- _Problem statement_
Write out all the data again, exactly as shown.

Collected data entries:
******************************
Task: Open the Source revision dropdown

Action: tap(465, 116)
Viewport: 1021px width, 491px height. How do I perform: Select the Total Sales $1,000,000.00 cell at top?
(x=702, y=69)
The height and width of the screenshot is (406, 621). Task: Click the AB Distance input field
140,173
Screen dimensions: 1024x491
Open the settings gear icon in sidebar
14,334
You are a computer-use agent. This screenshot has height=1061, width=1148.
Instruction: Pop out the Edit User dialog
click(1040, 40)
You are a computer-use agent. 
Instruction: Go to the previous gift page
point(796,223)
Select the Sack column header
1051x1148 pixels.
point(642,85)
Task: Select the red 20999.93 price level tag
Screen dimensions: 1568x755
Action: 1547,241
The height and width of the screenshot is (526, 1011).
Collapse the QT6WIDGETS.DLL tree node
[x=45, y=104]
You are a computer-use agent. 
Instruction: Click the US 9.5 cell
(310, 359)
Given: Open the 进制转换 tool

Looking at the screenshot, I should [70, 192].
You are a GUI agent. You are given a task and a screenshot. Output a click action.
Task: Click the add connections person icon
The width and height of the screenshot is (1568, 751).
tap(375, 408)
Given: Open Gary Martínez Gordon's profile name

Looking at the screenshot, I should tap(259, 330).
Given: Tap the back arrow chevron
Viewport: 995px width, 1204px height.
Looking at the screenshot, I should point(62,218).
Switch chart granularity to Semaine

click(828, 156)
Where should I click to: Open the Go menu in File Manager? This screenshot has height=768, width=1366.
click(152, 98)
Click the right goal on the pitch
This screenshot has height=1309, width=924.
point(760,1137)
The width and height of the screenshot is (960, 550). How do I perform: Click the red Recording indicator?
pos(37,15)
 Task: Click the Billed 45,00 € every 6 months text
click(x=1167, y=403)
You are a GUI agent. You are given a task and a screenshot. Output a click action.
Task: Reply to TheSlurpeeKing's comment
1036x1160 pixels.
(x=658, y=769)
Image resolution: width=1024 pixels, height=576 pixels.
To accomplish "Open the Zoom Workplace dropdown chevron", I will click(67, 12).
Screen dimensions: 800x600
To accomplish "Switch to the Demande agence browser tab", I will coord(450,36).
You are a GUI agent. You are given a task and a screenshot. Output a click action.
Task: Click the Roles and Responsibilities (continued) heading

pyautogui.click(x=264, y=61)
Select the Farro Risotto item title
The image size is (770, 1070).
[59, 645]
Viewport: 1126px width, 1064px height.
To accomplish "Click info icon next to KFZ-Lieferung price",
******************************
- _Result for this exercise_
Task: Open the Source revision dropdown

Action: tap(465, 116)
Viewport: 1021px width, 491px height. How do I perform: Select the Total Sales $1,000,000.00 cell at top?
(x=702, y=69)
The height and width of the screenshot is (406, 621). Task: Click the AB Distance input field
140,173
Screen dimensions: 1024x491
Open the settings gear icon in sidebar
14,334
You are a computer-use agent. This screenshot has height=1061, width=1148.
Instruction: Pop out the Edit User dialog
click(1040, 40)
You are a computer-use agent. 
Instruction: Go to the previous gift page
point(796,223)
Select the Sack column header
1051x1148 pixels.
point(642,85)
Task: Select the red 20999.93 price level tag
Screen dimensions: 1568x755
Action: 1547,241
The height and width of the screenshot is (526, 1011).
Collapse the QT6WIDGETS.DLL tree node
[x=45, y=104]
You are a computer-use agent. 
Instruction: Click the US 9.5 cell
(310, 359)
Given: Open the 进制转换 tool

Looking at the screenshot, I should [70, 192].
You are a GUI agent. You are given a task and a screenshot. Output a click action.
Task: Click the add connections person icon
The width and height of the screenshot is (1568, 751).
tap(375, 408)
Given: Open Gary Martínez Gordon's profile name

Looking at the screenshot, I should tap(259, 330).
Given: Tap the back arrow chevron
Viewport: 995px width, 1204px height.
Looking at the screenshot, I should point(62,218).
Switch chart granularity to Semaine

click(828, 156)
Where should I click to: Open the Go menu in File Manager? This screenshot has height=768, width=1366.
click(152, 98)
Click the right goal on the pitch
This screenshot has height=1309, width=924.
point(760,1137)
The width and height of the screenshot is (960, 550). How do I perform: Click the red Recording indicator?
pos(37,15)
 Task: Click the Billed 45,00 € every 6 months text
click(x=1167, y=403)
You are a GUI agent. You are given a task and a screenshot. Output a click action.
Task: Reply to TheSlurpeeKing's comment
1036x1160 pixels.
(x=658, y=769)
Image resolution: width=1024 pixels, height=576 pixels.
To accomplish "Open the Zoom Workplace dropdown chevron", I will click(67, 12).
Screen dimensions: 800x600
To accomplish "Switch to the Demande agence browser tab", I will coord(450,36).
You are a GUI agent. You are given a task and a screenshot. Output a click action.
Task: Click the Roles and Responsibilities (continued) heading

pyautogui.click(x=264, y=61)
Select the Farro Risotto item title
The image size is (770, 1070).
[59, 645]
Viewport: 1126px width, 1064px height.
To accomplish "Click info icon next to KFZ-Lieferung price",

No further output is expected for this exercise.